THE PROBLEM: The records that follow are to be transcribed in full, leaving out each picture.

- Opening Delimiter -

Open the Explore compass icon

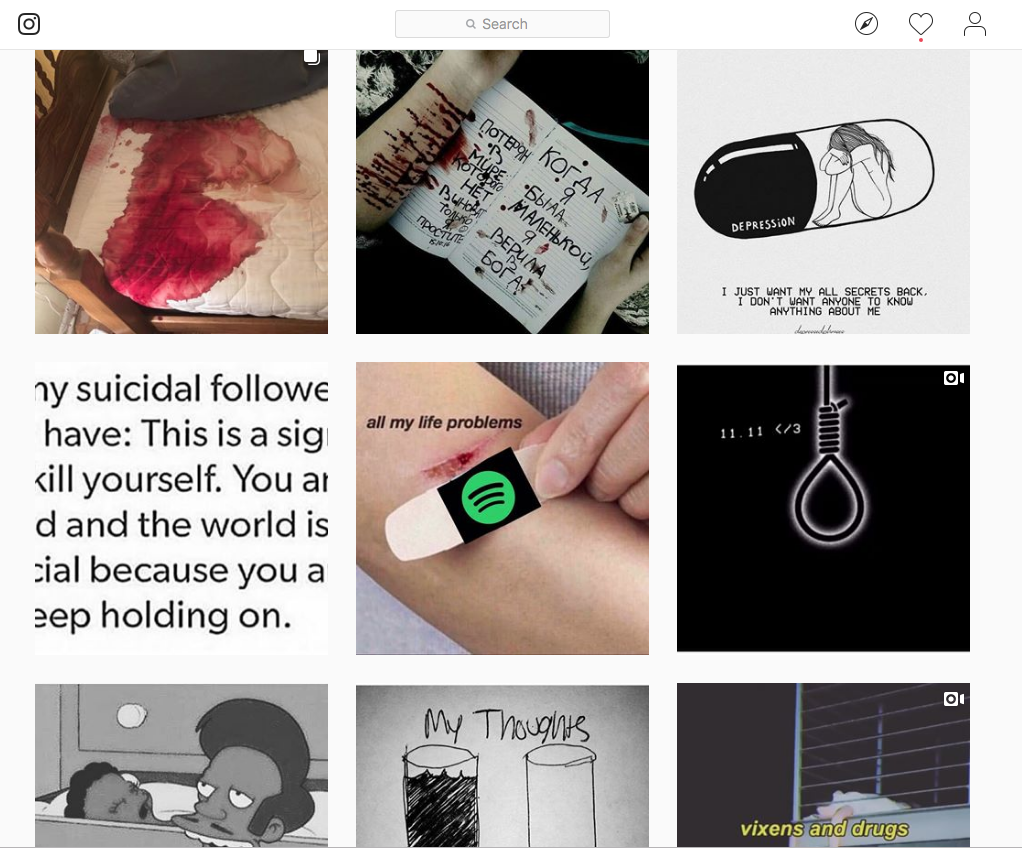(866, 24)
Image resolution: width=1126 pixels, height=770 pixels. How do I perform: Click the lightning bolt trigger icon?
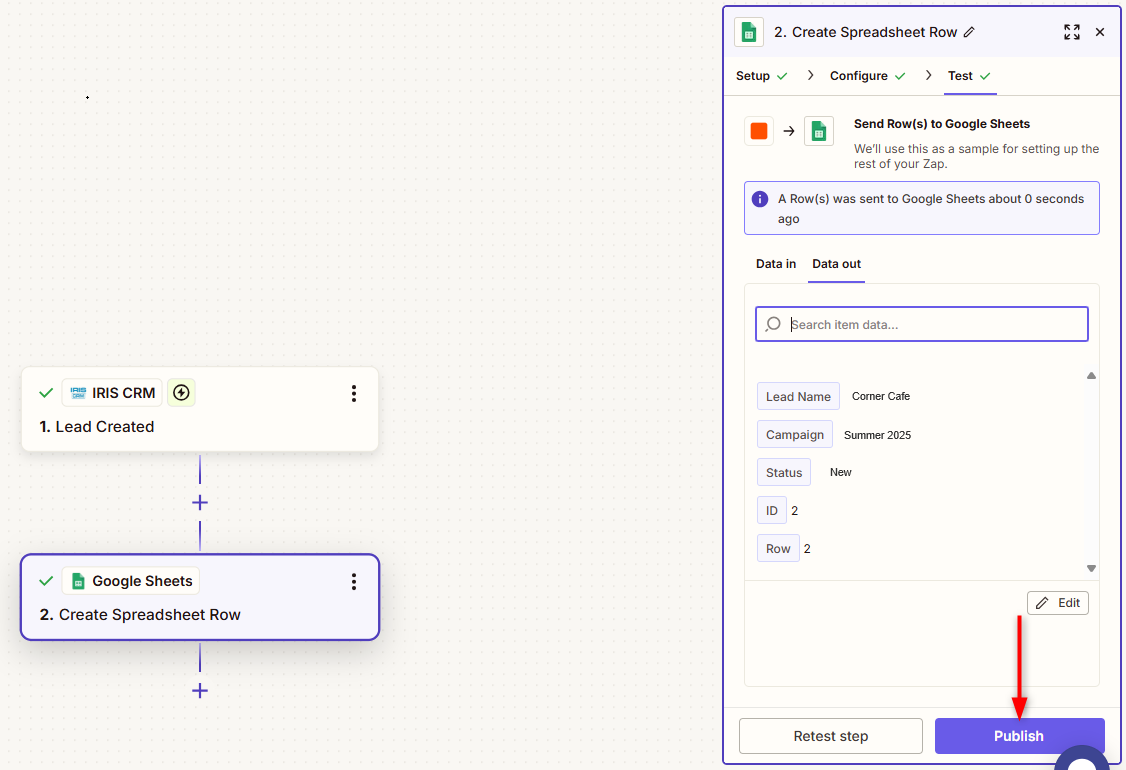(181, 393)
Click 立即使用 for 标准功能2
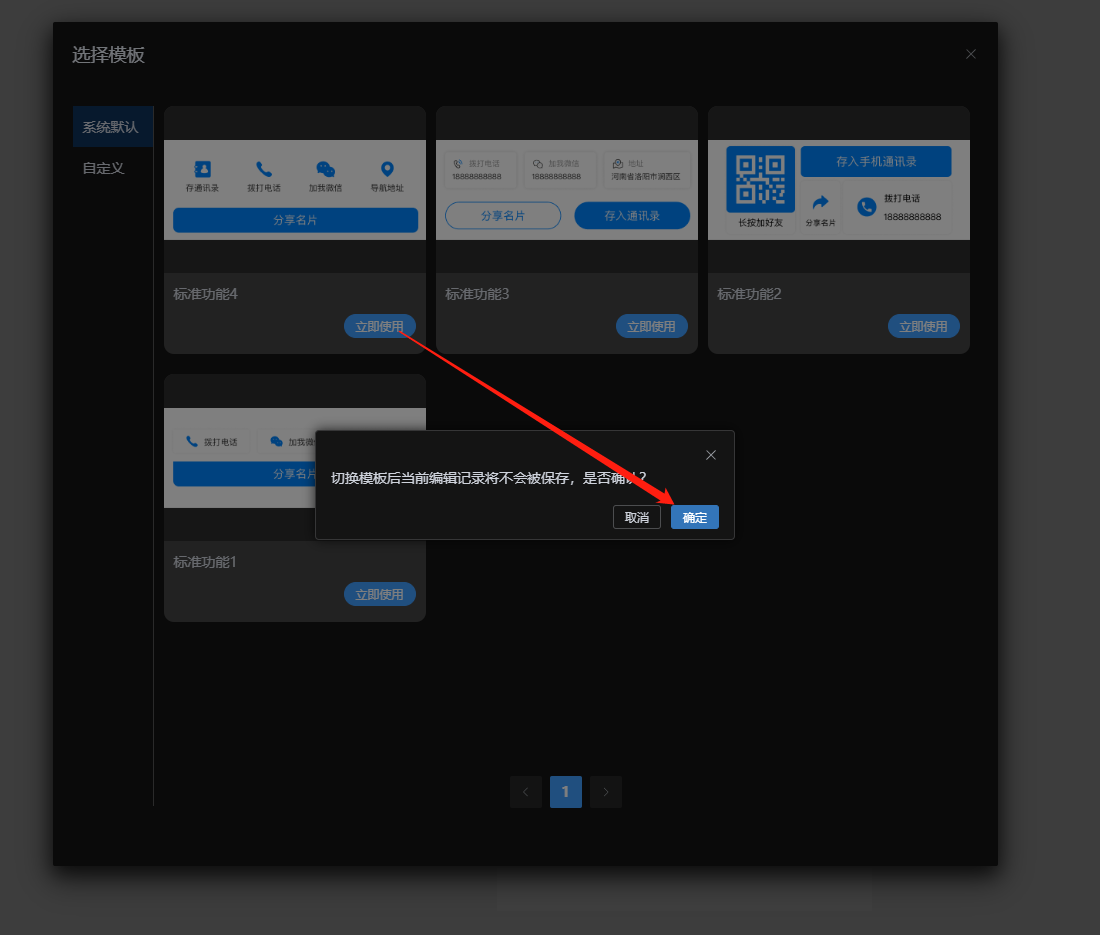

- Closing Delimiter -

PROBLEM SOLUTION:
Open the Explore compass icon

(866, 24)
Image resolution: width=1126 pixels, height=770 pixels. How do I perform: Click the lightning bolt trigger icon?
(181, 393)
Click 立即使用 for 标准功能2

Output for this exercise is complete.